Commercial drone provider American Robotics this week flew into rarified skies, becoming the first company approved by the FAA to operate automated drones without human operators on-site.
The authorization allows American Robotics to deploy its Scout drone system with acoustic Detect-and-Avoid (DAA) technology that enables drones to maintain a safe distance from other aircraft.
Company officials say its drone-based aerial intelligence platform will be able to operate safely in the National Airspace System (NAS), even when it conducts flights Beyond-Visual-Line-of-Sight (BVLOS) of the operator.
Each Scout drone “lives” within a weatherproof base station which enables autonomous charging, data processing and analysis at the edge, and data transmission. Once installed in the field, all facets of Scout’s operation are automated, unleashing the drones to gather and analyze ultra-high-resolution data multiple times per day for multiple years without human interference.
The Scout System consists of three primary components:
- Scout – an autonomous, AI-powered unmanned aircraft with advanced imaging payloads.
- ScoutBase – a weatherproof base station that serves as the nerve center and communication hub for Scout. ScoutBase autonomously houses and charges Scout, processes the raw data collected on each flight, and transmits the analyzed information to American Robotics’ cloud-based data centers.
- ScoutView – a secure web portal and API which enables remote interaction with the system, data, and resulting analytics anywhere in the world.
“With these approvals, American Robotics is ushering in a new era of widespread automated drone operations,” said Reese Mozer, CEO and co-founder of American Robotics.
“Decades worth of promise and projection are finally coming to fruition. We are proud to be the first company to meet the FAA’s comprehensive safety requirements, which had previously restricted the viability of drone use in the commercial sector.

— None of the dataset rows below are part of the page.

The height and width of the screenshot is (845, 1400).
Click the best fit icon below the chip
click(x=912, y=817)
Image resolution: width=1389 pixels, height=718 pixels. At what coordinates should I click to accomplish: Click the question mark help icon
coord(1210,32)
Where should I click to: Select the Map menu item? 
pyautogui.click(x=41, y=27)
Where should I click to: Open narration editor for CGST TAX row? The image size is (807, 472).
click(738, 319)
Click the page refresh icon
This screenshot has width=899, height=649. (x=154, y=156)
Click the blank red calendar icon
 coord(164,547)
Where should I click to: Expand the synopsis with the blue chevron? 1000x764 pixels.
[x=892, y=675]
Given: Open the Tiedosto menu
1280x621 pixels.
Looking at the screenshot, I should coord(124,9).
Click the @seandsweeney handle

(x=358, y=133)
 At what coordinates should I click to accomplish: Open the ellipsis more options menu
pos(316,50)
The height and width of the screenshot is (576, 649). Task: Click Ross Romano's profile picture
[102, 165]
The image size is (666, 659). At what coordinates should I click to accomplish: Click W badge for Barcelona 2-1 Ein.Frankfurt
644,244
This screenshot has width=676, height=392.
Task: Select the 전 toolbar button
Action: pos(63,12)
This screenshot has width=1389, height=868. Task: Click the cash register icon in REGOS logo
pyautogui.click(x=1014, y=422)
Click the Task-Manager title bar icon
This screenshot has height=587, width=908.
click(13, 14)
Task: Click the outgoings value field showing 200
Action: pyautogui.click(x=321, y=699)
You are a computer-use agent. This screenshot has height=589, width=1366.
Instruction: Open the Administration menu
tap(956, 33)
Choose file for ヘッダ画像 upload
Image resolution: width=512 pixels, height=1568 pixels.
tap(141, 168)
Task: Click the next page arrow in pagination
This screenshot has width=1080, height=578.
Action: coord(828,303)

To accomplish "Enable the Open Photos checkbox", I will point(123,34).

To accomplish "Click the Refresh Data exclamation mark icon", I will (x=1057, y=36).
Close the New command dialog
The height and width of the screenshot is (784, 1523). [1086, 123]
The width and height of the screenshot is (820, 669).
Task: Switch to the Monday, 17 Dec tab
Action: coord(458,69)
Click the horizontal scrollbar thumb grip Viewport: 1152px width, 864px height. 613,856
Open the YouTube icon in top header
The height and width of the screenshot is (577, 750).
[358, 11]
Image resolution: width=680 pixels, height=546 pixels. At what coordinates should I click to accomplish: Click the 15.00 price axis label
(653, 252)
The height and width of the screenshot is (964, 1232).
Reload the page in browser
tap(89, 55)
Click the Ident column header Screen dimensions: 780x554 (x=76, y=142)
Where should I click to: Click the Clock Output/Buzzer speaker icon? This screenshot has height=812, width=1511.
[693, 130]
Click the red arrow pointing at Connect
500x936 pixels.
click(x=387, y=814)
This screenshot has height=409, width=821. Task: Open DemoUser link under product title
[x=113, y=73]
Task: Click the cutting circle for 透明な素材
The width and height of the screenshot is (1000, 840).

We are very grateful for the FAA’s willingness to work closely with American Robotics over the past four years on this precedent-setting authorization. With this set of approvals, American Robotics can begin safely operating our automated Scout platform for the benefit of the energy, infrastructure, agriculture, and security market verticals, helping unlock the projected $100 billion commercial drone market.”
Lisa Ellman, Partner and Chair of the Global UAS Practice at Hogan Lovells, and Executive Director of the Commercial Drone Alliance added: “The commercial drone industry is growing quickly and providing significant benefits to the American public but enabling expanded operations beyond visual line of sight is critical for the industry to truly take off.”
“Automated BVLOS operations are particularly important to opening the commercial sectors to the drone economy, including the agriculture and industrial verticals. Key to these operations is the use and FAA acceptance of new and innovative safety technologies, such as detect and avoid (DAA) sensors and software-enabled automation. American Robotics’ groundbreaking and exciting FAA approval is an important and significant step forward for the commercial drone community as a whole.”